▸ EXERCISE
Rewrite the lines of the items below as a numbered list, omitting any blank lines. Leave the pictures out of your answer.
**** RECORDS SHOWN ****
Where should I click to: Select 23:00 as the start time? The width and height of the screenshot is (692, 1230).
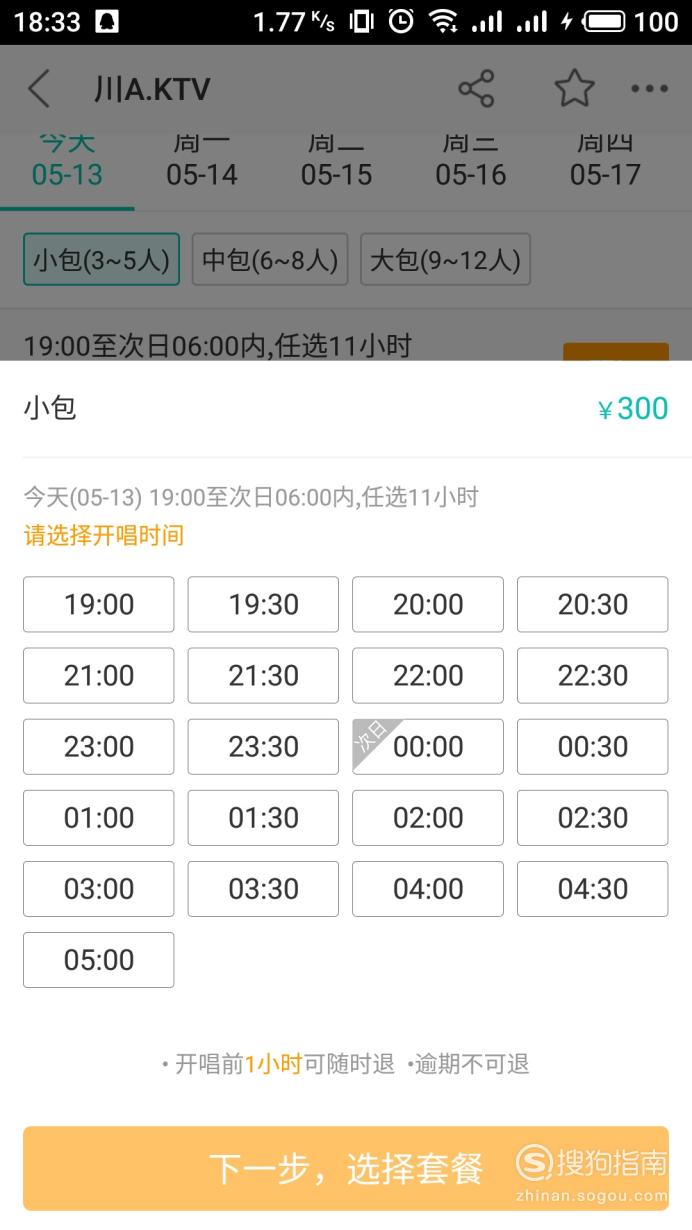click(99, 746)
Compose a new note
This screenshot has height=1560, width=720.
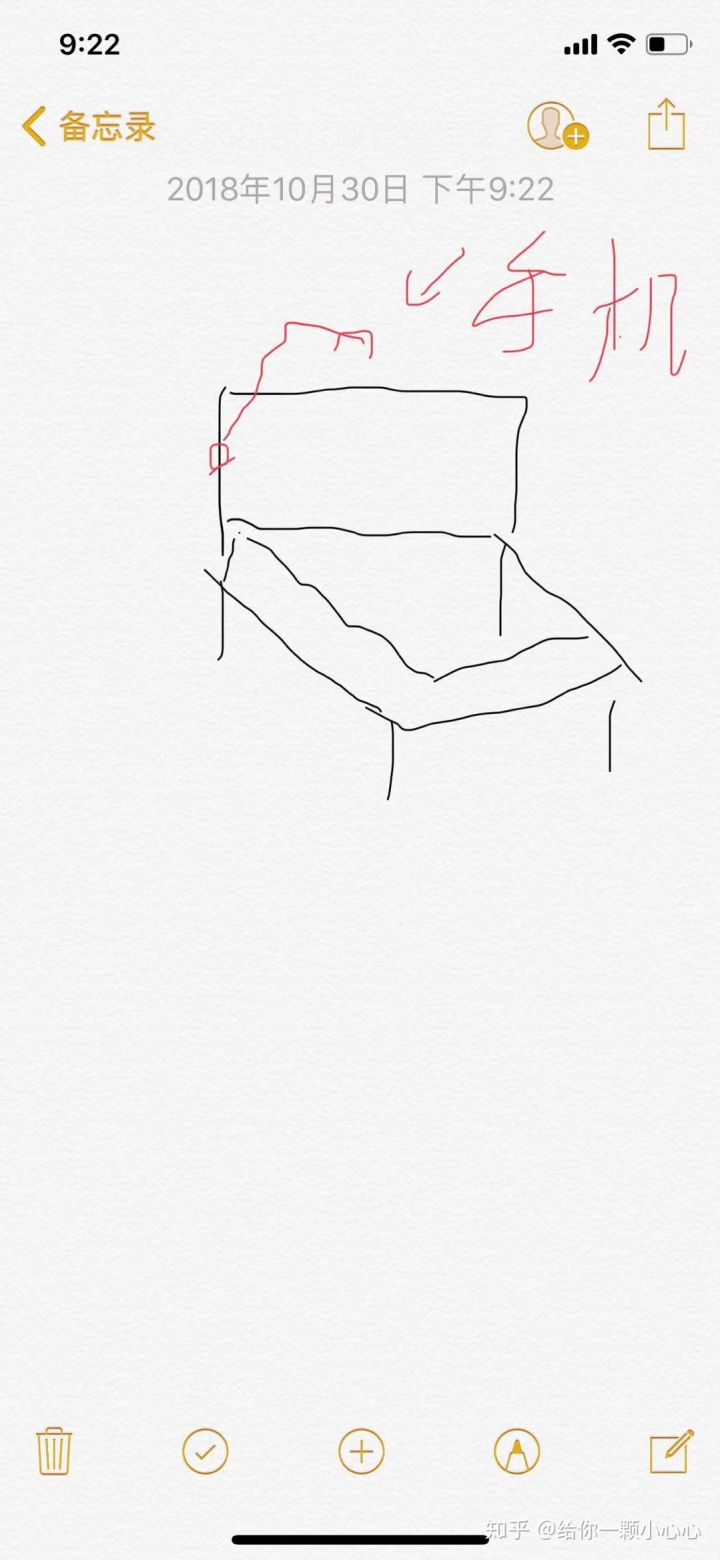pyautogui.click(x=670, y=1451)
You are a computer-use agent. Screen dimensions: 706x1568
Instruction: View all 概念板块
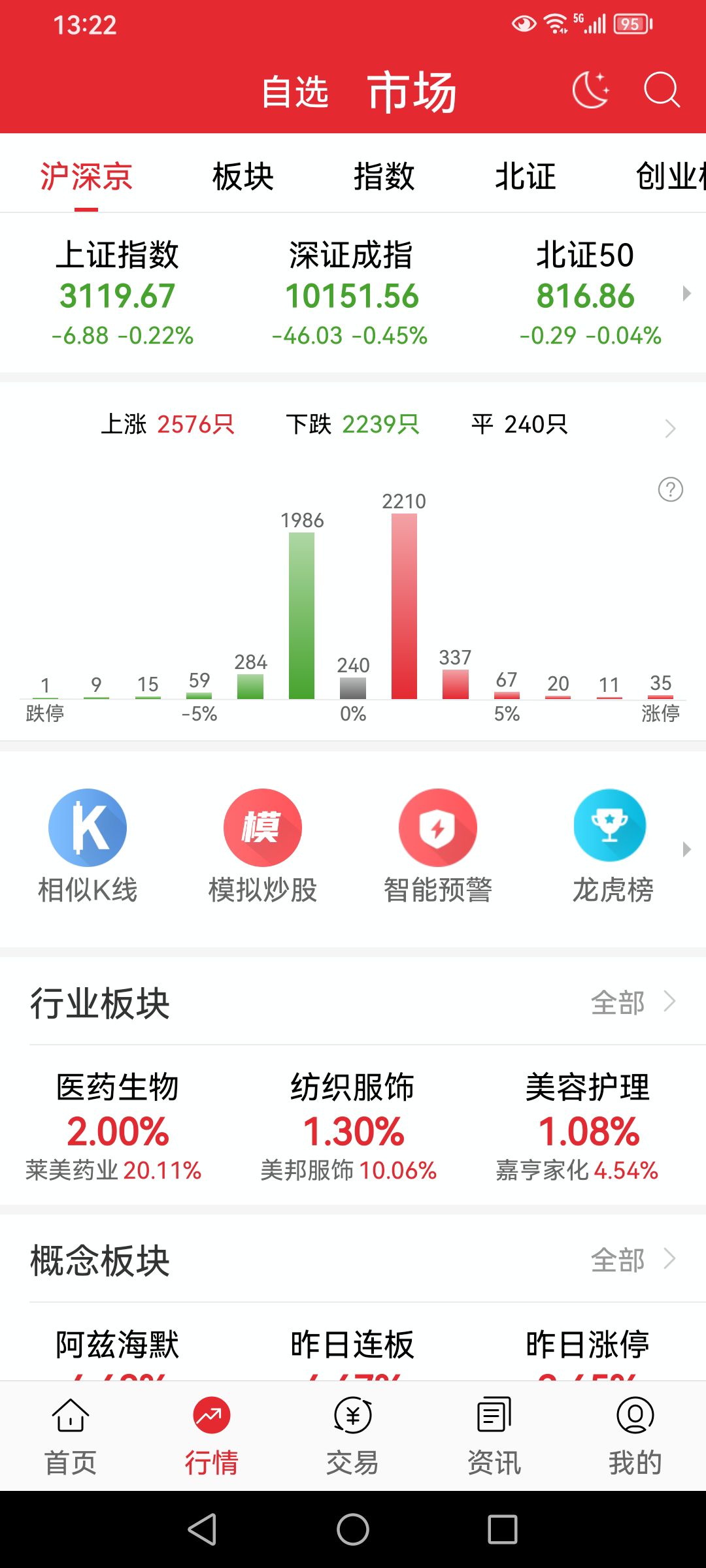[633, 1260]
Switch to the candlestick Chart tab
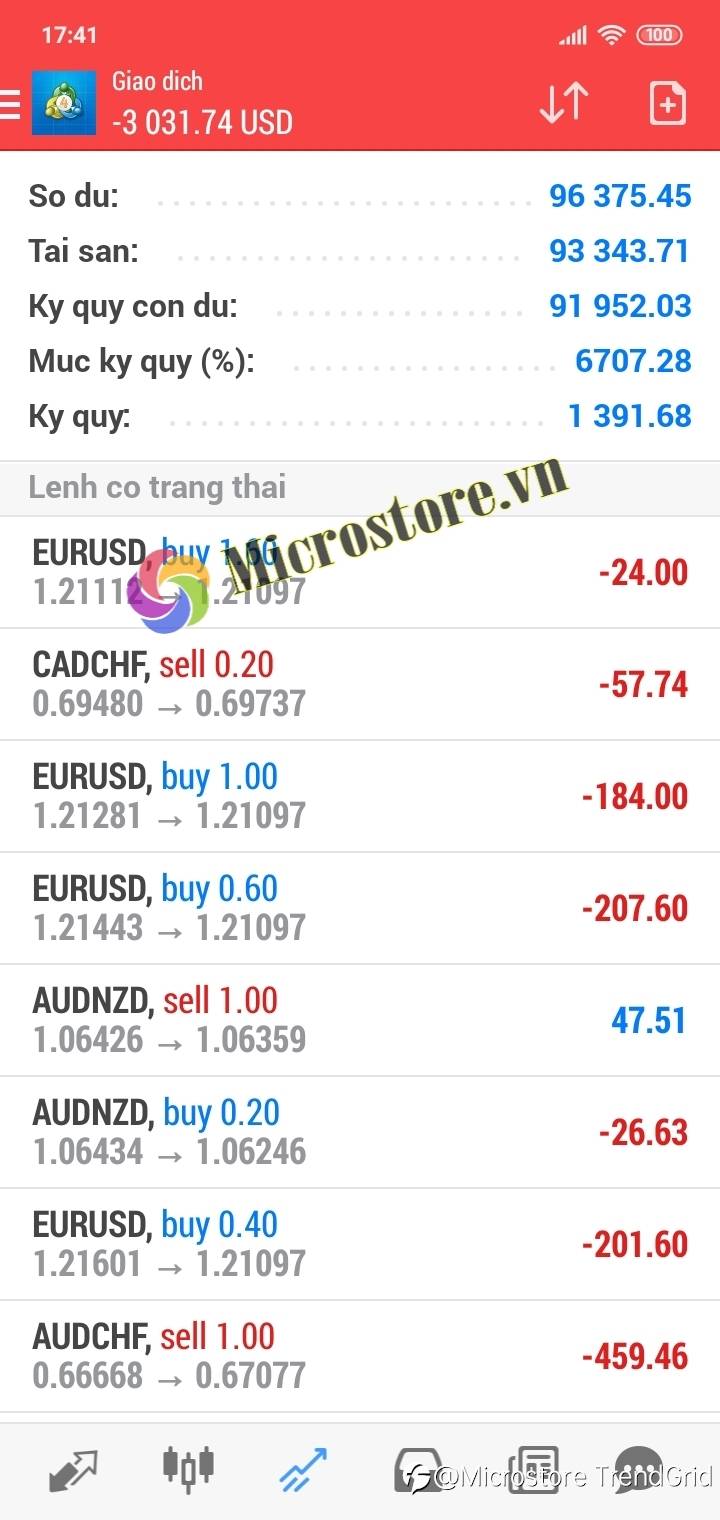 188,1467
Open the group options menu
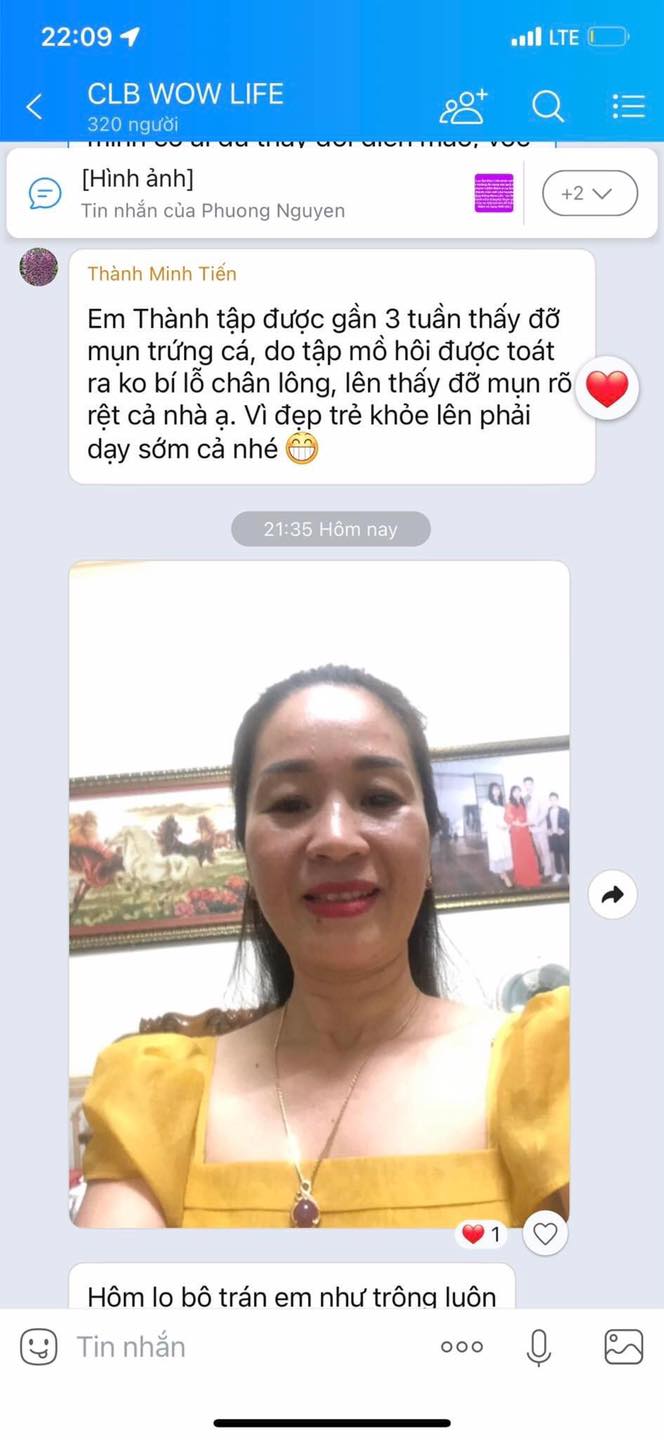 click(x=628, y=106)
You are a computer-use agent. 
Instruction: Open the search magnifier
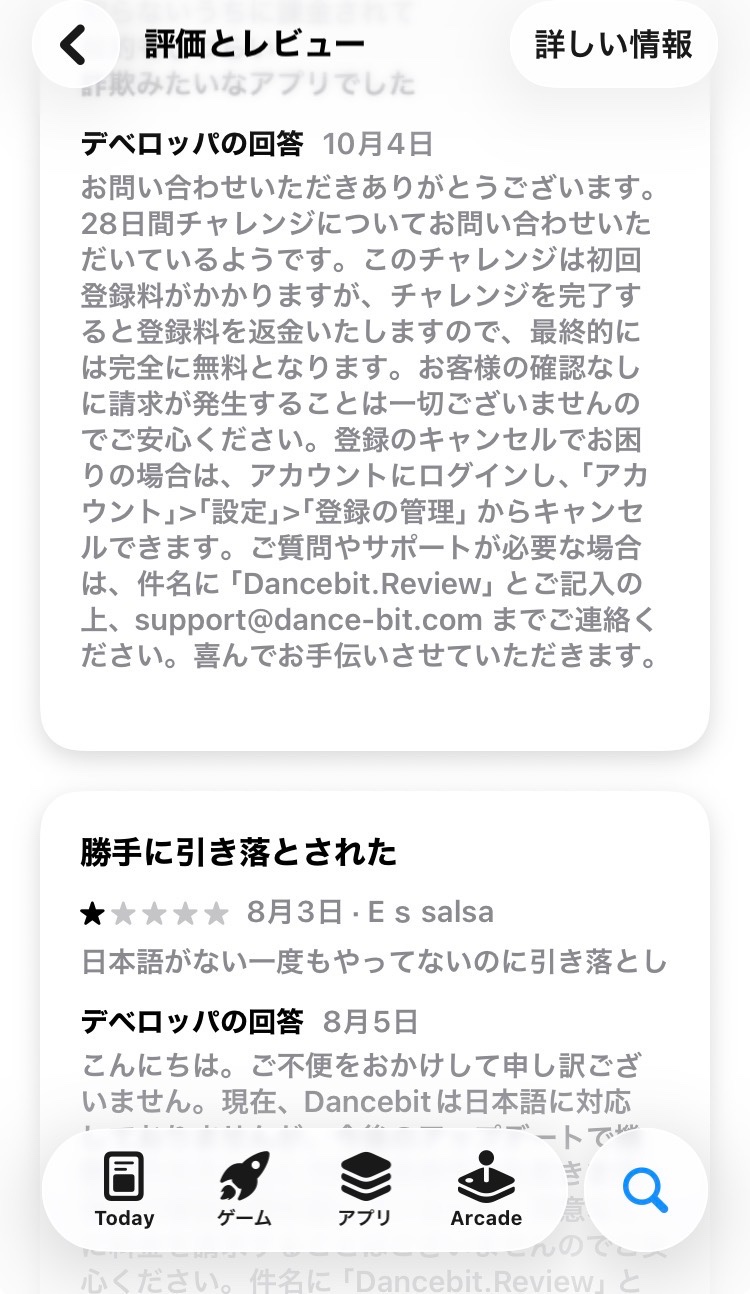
****
▸ EXERCISE RESPONSE
1. Where should I click to: Select 23:00 as the start time? The width and height of the screenshot is (692, 1230).
2. click(99, 746)
3. Compose a new note
4. This screenshot has height=1560, width=720.
5. pyautogui.click(x=670, y=1451)
6. You are a computer-use agent. Screen dimensions: 706x1568
7. Instruction: View all 概念板块
8. [633, 1260]
9. Switch to the candlestick Chart tab
10.  188,1467
11. Open the group options menu
12.  click(x=628, y=106)
13. You are a computer-use agent. 
14. Instruction: Open the search magnifier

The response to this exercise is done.